===== Texto citado
En esta entrada de Blog comentaré el artículo de Adela Cortina y Jesús Conill que lleva por título «La responsabilidad ética de la Sociedad Civil«.
Para los autores de este artículo, en el momento actual, el poder político no parece capaz de garantizar el bien común para todos los ciudadanos. La Agenda 2030 para el Desarrollo Sostenible consensuada por la Organización de Naciones Unidas, propone para los próximos años, erradicar la pobreza extrema, luchar contra las desigualdades crecientes y contra el cambio climático, y trabajar por un desarrollo justo y sostenible. Se debería alcanzar un compromiso ético y político que fuera más allá de un simple contrato entre partes.
Pero, ¿quién debería responsabilizarse de alcanzar estos objetivos? Para Cortina y Conill, deberían ser no solo los Estados nacionales y los organismos internacionales (como la ONU o la Unión Europea), sino también la Sociedad Civil.
El concepto de Sociedad Civil se fue desarrollando en la modernidad a partir de las aportaciones de autores como Locke, Smith, Ferguson y Tocqueville. Para ellos, en el conjunto de las sociedades civilizadas hay un Estado o gobierno, que opera bajo el imperio de la ley; y por otro lado, hay un conjunto de instituciones sociales, como por ejemplo, los mercados, las asociaciones o la opinión pública. Todas ellas forman la Sociedad Civil, que se caracteriza por la espontaneidad y la auto-organización (frente a la coerción que caracteriza al Estado).
==========
===== Datos sin procesar
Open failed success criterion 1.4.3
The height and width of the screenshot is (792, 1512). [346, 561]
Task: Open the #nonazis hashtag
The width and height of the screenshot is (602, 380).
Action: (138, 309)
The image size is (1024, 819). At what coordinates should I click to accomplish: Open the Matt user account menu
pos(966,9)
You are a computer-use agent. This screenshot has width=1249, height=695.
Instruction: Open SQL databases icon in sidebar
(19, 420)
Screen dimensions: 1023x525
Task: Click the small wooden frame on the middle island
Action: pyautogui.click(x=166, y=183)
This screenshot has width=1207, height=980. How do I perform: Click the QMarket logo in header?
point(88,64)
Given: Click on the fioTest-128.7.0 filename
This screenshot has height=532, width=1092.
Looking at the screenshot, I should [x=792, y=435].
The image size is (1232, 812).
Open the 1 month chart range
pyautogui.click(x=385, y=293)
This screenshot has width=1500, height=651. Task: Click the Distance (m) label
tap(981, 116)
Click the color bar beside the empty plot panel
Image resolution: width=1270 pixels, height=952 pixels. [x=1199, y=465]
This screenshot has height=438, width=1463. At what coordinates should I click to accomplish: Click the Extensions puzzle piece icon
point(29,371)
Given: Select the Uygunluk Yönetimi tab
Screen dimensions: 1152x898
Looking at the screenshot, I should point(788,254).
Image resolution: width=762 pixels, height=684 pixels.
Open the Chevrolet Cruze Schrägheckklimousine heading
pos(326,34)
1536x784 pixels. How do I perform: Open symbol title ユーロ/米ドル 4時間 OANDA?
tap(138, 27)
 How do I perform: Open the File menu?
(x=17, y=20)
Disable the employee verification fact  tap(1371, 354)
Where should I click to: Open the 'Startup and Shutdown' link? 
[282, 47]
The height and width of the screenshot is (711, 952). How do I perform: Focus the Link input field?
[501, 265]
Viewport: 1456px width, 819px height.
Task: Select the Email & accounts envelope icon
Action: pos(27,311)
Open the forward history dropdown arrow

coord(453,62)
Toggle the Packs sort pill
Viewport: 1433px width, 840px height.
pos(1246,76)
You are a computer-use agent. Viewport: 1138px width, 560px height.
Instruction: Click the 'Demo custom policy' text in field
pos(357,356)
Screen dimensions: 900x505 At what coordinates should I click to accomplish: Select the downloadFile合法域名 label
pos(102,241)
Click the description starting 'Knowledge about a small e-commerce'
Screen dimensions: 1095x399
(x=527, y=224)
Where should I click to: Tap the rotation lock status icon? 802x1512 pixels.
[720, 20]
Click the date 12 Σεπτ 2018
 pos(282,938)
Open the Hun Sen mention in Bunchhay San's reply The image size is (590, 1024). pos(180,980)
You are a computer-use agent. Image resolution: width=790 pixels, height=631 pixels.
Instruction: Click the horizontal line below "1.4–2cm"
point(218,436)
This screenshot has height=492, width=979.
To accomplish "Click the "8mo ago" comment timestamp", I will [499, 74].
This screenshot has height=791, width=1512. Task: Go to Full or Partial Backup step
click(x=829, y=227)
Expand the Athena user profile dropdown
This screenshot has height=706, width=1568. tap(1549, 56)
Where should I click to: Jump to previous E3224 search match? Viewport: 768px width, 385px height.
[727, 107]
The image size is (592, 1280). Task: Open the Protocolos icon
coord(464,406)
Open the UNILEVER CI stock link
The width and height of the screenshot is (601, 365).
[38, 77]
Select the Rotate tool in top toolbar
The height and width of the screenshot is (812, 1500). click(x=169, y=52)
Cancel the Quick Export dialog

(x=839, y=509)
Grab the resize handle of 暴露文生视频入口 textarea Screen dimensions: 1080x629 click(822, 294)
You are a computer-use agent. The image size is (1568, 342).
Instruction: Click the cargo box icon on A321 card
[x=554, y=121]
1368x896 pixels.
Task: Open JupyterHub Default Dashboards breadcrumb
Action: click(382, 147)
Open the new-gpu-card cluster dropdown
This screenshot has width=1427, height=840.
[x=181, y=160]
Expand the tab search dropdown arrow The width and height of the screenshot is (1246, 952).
==========
» Qué elaborar:
Continúe el texto sobre la responsabilidad ética de la Sociedad Civil a partir del punto en que se interrumpe. Los datos proceden de una fuente distinta de la del texto.

» Respuesta solicitada:
Para Hegel, la sociedad civil se regía por el egoísmo inteligente, según el cual, “es más inteligente trabajar en una sociedad en la que se cumplen las leyes”, porque el ser humano está “dispuesto a dar, siempre que pueda esperar un retorno”. Se deduce por tanto, que el Estado sería la realidad política de lo universal, mientras que la Sociedad Civil sería la realidad de los intereses egoístas.
A partir de la tercera década del siglo XX se fue haciendo evidente que el Estado no era capaz de cumplir con su tarea. Al mismo tiempo, numerosas organizaciones de la Sociedad Civil perseguían metas universalistas. Por ello, tal vez sería conveniente pasar del Estado de Bienestar al concepto de Sociedad del Bienestar, de modo que no solo el Estado es el responsable de proteger los derechos, sino que también deberían asumir responsabilidades las familias, las empresas, las entidades bancarias, las asociaciones y la ciudadanía.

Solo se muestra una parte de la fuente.